心配して付き添ってくれてた鬼達は部屋を出ていく。
ノアも窓に腰掛け、外を見ている。

「うぅ……」
「ぬ……桃矢よ、一人で抱えこむな。契約ではあるが……わしはそなたとずっと一緒におるでな。信じよ」
「あぁ……すまなかった……それとありがとう……」

 日が暮れ始め空に一番星が輝く。風が冷たくなり、ノアが窓を閉める。ノアはそのまま病室の屋根に移動し空を眺めた。

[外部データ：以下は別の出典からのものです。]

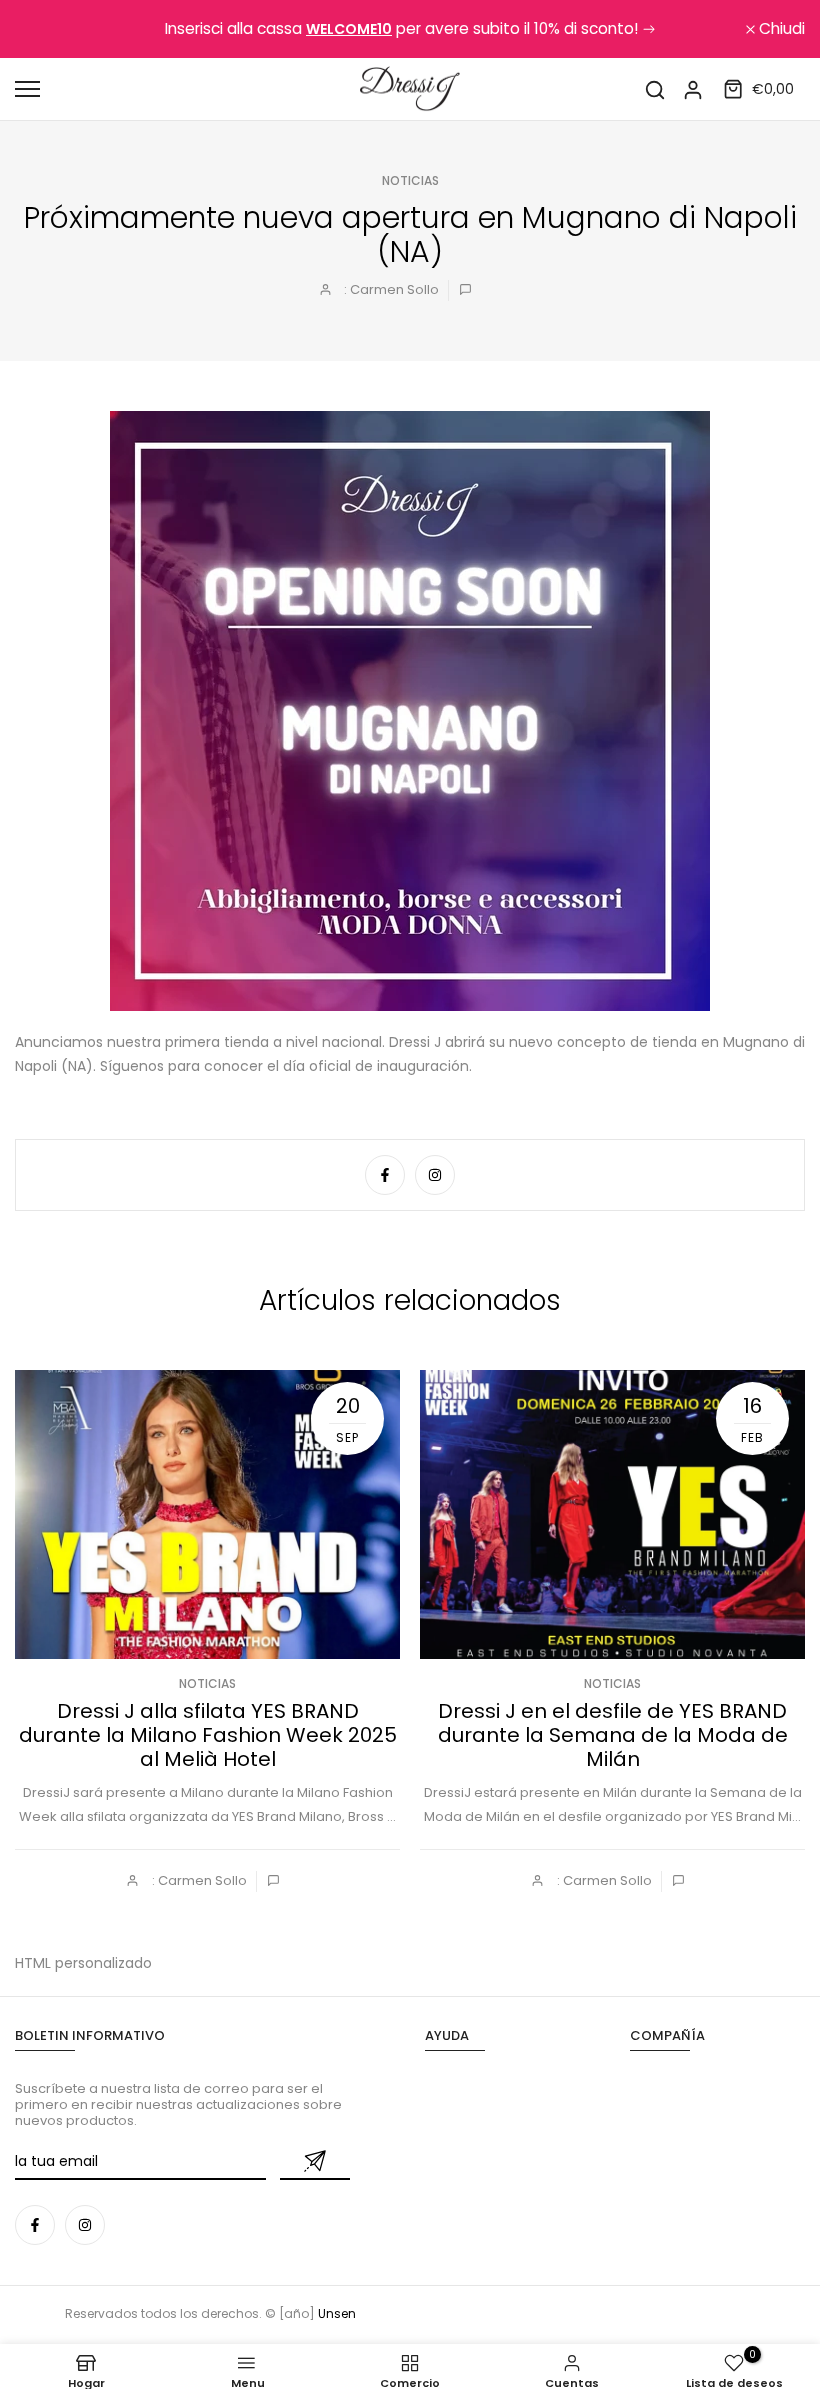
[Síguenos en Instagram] (435, 1175)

「死神を名乗るわしが一人の鬼に入れ込むなぞ、本体が聞いたら怒るじゃろうなぁ……シシシ……」

その夜――

桃矢は再び夢の中で幽霊に出会う。

「……またか」
「そう言う言い方は幽霊でも、へこみますよ!」
「あぁ、すまない。サユキさんもいるのか」
「はい、サユキさん!桃矢様がお呼びですよ!」
「はいはぁい!今行きます!」

小走りで闇の中から走ってくるサユキ。

「はい!お待たせしました!いかがされまし――きゃっ!!」

桃矢は走ってくるサユキを抱きしめる。

「っと!桃矢様!ちょ、ちょ!どうされ――!」
「サユキさん!すまなかった!それとあなたは僕の命の恩人だっ!ありがとう!」
「と……桃矢様……はい。私も桃矢様に助けて頂いた身。これでおあいこです」
「ありがとう……」
「私は幽霊さんともうしばらく桃矢様の意識の中で眠ります。ひとつだけお願いがあります……」
「あぁ、何でも言ってくれ」
「ありがとうございます。それでは――」

カチカチカチ――

時計の秒針を刻む音が聞こえる。頬には涙が流れる。

「ぬ……目が覚めたようじゃな。どうじゃ、気分は?」
「ノアか……あぁ、色々と合点がいったよ。明日、鬼の里に帰ろう」
「ぬ……良いのか?」
「あぁ、先にやる事が出来た……」

桃矢達は、鬼の里に一旦帰ることにした。